> **TASK GOAL**: Give back exactly the stretch of data below from the line holding "Ντόνατς Φούρνου (22, 2160)" through the line holding "[link] (703, 665)", both ends included, and leave the remaining lines out.

> **ENTRIES SUPPLIED**:
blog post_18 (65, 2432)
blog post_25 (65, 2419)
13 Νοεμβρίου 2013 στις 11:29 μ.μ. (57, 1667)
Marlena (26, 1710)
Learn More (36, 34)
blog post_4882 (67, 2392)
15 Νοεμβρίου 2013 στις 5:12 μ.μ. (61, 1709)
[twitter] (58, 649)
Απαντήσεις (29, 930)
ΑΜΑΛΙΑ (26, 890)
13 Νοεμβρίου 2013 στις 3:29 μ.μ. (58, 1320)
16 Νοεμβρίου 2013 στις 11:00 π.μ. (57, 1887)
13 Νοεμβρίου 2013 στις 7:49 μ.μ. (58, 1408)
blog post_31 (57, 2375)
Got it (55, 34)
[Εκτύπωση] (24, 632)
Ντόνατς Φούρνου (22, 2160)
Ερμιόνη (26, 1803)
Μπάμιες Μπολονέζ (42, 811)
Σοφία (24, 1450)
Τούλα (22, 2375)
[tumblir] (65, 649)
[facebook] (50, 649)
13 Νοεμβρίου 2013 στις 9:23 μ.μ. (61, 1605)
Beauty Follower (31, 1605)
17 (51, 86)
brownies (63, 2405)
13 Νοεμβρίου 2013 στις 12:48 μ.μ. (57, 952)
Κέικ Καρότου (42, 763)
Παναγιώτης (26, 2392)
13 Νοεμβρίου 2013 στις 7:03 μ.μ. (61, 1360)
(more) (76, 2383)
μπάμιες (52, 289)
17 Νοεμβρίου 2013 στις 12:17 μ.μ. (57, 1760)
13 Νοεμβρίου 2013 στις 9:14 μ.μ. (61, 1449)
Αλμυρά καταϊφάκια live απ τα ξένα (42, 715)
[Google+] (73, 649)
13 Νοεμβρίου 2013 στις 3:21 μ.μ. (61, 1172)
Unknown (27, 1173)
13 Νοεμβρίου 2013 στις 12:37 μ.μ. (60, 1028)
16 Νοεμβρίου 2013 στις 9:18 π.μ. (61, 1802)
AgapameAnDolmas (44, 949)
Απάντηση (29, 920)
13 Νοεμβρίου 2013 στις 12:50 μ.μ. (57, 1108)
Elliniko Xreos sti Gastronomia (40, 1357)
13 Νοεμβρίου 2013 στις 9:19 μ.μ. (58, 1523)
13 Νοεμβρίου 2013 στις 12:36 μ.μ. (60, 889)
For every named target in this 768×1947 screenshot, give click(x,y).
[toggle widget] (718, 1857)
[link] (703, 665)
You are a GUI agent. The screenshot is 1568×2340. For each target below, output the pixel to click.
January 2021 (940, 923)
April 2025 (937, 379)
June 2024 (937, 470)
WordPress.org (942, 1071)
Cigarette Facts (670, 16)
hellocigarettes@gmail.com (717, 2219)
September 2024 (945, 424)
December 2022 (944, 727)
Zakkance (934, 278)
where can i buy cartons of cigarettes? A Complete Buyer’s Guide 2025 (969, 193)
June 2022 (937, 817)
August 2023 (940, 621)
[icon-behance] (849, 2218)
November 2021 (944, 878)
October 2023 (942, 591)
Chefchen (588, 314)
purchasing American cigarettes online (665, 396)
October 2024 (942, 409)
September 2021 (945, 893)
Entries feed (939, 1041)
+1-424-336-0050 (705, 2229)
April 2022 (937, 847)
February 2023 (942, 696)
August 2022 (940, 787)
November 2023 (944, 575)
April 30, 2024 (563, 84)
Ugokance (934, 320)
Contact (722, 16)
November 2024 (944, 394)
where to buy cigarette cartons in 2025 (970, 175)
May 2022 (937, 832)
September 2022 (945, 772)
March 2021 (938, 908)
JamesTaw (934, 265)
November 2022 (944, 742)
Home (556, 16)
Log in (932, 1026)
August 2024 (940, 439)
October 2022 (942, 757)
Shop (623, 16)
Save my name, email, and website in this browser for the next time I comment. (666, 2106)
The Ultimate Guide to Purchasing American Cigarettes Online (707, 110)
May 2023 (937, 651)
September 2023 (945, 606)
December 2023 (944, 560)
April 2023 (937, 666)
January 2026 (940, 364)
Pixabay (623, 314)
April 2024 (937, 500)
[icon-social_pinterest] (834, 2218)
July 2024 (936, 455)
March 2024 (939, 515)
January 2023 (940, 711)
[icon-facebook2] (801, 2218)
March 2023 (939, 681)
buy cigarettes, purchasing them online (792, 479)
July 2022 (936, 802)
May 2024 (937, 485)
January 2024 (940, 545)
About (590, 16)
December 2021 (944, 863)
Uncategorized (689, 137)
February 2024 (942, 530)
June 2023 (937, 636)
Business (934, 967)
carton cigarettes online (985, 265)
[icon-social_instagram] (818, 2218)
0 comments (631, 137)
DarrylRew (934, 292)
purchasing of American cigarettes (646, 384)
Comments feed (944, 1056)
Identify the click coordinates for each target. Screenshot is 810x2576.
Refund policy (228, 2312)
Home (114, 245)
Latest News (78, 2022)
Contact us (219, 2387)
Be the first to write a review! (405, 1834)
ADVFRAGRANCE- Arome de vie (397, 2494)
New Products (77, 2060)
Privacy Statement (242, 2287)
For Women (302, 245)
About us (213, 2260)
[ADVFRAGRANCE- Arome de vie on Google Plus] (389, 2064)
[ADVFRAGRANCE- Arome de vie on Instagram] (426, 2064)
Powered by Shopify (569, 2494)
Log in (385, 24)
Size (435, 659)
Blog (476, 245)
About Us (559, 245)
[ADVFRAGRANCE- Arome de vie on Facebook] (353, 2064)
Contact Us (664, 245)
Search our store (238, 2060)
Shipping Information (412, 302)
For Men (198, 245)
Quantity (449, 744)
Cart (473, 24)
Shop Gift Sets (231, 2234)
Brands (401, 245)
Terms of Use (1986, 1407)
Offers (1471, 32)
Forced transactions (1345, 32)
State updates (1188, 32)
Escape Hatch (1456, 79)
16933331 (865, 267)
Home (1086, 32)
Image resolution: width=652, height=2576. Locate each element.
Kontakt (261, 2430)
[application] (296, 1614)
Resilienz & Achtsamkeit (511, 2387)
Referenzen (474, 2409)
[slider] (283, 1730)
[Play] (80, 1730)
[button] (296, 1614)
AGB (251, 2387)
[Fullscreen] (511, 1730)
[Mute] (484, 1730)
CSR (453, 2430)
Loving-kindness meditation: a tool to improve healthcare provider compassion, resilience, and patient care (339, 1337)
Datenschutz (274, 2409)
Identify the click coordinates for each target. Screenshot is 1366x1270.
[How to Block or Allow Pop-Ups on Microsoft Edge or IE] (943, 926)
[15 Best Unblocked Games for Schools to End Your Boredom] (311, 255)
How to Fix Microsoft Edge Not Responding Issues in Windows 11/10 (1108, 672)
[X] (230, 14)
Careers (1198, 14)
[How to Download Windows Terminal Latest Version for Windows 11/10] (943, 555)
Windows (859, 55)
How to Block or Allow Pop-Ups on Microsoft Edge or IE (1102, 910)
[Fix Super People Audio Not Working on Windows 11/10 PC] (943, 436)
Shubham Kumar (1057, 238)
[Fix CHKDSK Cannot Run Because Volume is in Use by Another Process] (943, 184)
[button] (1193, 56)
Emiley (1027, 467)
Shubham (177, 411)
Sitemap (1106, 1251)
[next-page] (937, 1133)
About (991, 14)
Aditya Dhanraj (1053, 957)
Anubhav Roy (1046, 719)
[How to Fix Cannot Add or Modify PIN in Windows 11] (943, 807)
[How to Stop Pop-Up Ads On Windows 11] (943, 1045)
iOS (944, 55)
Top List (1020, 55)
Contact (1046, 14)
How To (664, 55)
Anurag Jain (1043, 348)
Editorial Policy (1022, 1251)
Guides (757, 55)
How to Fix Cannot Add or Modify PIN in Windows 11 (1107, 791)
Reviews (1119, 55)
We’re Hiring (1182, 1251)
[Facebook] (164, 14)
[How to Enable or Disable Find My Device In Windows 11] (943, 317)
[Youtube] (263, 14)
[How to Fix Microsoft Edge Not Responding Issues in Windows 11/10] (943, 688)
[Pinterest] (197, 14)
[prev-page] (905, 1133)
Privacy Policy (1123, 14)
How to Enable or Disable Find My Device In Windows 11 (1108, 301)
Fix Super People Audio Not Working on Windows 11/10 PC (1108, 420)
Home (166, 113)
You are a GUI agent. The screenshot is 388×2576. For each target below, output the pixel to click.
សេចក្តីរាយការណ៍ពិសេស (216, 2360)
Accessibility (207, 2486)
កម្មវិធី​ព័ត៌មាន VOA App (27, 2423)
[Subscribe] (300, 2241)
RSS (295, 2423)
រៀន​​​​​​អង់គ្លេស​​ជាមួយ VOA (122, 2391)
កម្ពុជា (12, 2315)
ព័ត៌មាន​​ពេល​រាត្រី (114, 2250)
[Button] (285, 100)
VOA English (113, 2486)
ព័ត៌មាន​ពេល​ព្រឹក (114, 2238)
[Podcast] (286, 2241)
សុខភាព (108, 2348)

> **SOLUTION TO THIS PROBLEM**:
Ντόνατς Φούρνου (22, 2160)
Ερμιόνη (26, 1803)
Μπάμιες Μπολονέζ (42, 811)
Σοφία (24, 1450)
Τούλα (22, 2375)
[tumblir] (65, 649)
[facebook] (50, 649)
13 Νοεμβρίου 2013 στις 9:23 μ.μ. (61, 1605)
Beauty Follower (31, 1605)
17 (51, 86)
brownies (63, 2405)
13 Νοεμβρίου 2013 στις 12:48 μ.μ. (57, 952)
Κέικ Καρότου (42, 763)
Παναγιώτης (26, 2392)
13 Νοεμβρίου 2013 στις 7:03 μ.μ. (61, 1360)
(more) (76, 2383)
μπάμιες (52, 289)
17 Νοεμβρίου 2013 στις 12:17 μ.μ. (57, 1760)
13 Νοεμβρίου 2013 στις 9:14 μ.μ. (61, 1449)
Αλμυρά καταϊφάκια live απ τα ξένα (42, 715)
[Google+] (73, 649)
13 Νοεμβρίου 2013 στις 3:21 μ.μ. (61, 1172)
Unknown (27, 1173)
13 Νοεμβρίου 2013 στις 12:37 μ.μ. (60, 1028)
16 Νοεμβρίου 2013 στις 9:18 π.μ. (61, 1802)
AgapameAnDolmas (44, 949)
Απάντηση (29, 920)
13 Νοεμβρίου 2013 στις 12:50 μ.μ. (57, 1108)
Elliniko Xreos sti Gastronomia (40, 1357)
13 Νοεμβρίου 2013 στις 9:19 μ.μ. (58, 1523)
13 Νοεμβρίου 2013 στις 12:36 μ.μ. (60, 889)
For every named target in this 768×1947 screenshot, give click(x,y).
[toggle widget] (718, 1857)
[link] (703, 665)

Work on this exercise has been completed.